++++ ITEMS ++++

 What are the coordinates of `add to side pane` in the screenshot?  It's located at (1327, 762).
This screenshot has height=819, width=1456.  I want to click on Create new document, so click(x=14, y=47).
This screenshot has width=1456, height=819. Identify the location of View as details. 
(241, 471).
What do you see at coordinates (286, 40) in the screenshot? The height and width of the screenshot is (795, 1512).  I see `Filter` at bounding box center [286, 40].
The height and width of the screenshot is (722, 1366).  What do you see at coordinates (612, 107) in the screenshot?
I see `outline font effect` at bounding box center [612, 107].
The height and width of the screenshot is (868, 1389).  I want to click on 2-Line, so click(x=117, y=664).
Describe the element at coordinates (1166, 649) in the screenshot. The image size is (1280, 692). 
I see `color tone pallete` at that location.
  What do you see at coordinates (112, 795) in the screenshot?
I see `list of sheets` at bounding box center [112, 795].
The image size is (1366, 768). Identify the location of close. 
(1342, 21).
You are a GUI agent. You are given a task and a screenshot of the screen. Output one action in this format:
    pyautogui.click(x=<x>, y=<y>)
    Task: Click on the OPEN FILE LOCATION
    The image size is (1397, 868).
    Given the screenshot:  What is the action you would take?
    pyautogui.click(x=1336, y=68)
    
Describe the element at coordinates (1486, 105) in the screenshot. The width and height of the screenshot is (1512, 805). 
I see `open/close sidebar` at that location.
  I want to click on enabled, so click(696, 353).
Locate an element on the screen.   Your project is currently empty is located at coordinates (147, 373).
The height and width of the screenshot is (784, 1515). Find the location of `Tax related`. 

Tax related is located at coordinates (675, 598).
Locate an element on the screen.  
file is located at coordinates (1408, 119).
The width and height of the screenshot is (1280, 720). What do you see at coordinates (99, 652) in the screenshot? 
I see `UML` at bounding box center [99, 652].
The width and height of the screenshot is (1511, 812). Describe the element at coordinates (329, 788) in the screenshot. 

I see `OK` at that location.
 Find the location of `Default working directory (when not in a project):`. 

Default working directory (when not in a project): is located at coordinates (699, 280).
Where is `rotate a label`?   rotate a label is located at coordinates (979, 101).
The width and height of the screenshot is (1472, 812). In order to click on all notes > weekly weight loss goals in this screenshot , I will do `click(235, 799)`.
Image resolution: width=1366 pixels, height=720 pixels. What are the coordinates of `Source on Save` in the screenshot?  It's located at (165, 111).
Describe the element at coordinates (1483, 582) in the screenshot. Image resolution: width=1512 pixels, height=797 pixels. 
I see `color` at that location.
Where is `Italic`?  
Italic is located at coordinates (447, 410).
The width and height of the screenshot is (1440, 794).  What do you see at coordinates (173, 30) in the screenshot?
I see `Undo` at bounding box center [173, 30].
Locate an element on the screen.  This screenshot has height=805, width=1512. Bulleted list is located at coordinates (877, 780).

++++

» PROMPT:
Can you output all of the lines above exactly as they appear?

» RESULT OF THE EXERCISE:
 What are the coordinates of `add to side pane` in the screenshot?  It's located at (1327, 762).
This screenshot has height=819, width=1456.  I want to click on Create new document, so click(x=14, y=47).
This screenshot has width=1456, height=819. Identify the location of View as details. 
(241, 471).
What do you see at coordinates (286, 40) in the screenshot? The height and width of the screenshot is (795, 1512).  I see `Filter` at bounding box center [286, 40].
The height and width of the screenshot is (722, 1366).  What do you see at coordinates (612, 107) in the screenshot?
I see `outline font effect` at bounding box center [612, 107].
The height and width of the screenshot is (868, 1389).  I want to click on 2-Line, so click(x=117, y=664).
Describe the element at coordinates (1166, 649) in the screenshot. The image size is (1280, 692). 
I see `color tone pallete` at that location.
  What do you see at coordinates (112, 795) in the screenshot?
I see `list of sheets` at bounding box center [112, 795].
The image size is (1366, 768). Identify the location of close. 
(1342, 21).
You are a GUI agent. You are given a task and a screenshot of the screen. Output one action in this format:
    pyautogui.click(x=<x>, y=<y>)
    Task: Click on the OPEN FILE LOCATION
    The image size is (1397, 868).
    Given the screenshot:  What is the action you would take?
    pyautogui.click(x=1336, y=68)
    
Describe the element at coordinates (1486, 105) in the screenshot. The width and height of the screenshot is (1512, 805). 
I see `open/close sidebar` at that location.
  I want to click on enabled, so click(696, 353).
Locate an element on the screen.   Your project is currently empty is located at coordinates (147, 373).
The height and width of the screenshot is (784, 1515). Find the location of `Tax related`. 

Tax related is located at coordinates (675, 598).
Locate an element on the screen.  
file is located at coordinates (1408, 119).
The width and height of the screenshot is (1280, 720). What do you see at coordinates (99, 652) in the screenshot? 
I see `UML` at bounding box center [99, 652].
The width and height of the screenshot is (1511, 812). Describe the element at coordinates (329, 788) in the screenshot. 

I see `OK` at that location.
 Find the location of `Default working directory (when not in a project):`. 

Default working directory (when not in a project): is located at coordinates (699, 280).
Where is `rotate a label`?   rotate a label is located at coordinates (979, 101).
The width and height of the screenshot is (1472, 812). In order to click on all notes > weekly weight loss goals in this screenshot , I will do `click(235, 799)`.
Image resolution: width=1366 pixels, height=720 pixels. What are the coordinates of `Source on Save` in the screenshot?  It's located at (165, 111).
Describe the element at coordinates (1483, 582) in the screenshot. Image resolution: width=1512 pixels, height=797 pixels. 
I see `color` at that location.
Where is `Italic`?  
Italic is located at coordinates (447, 410).
The width and height of the screenshot is (1440, 794).  What do you see at coordinates (173, 30) in the screenshot?
I see `Undo` at bounding box center [173, 30].
Locate an element on the screen.  This screenshot has height=805, width=1512. Bulleted list is located at coordinates (877, 780).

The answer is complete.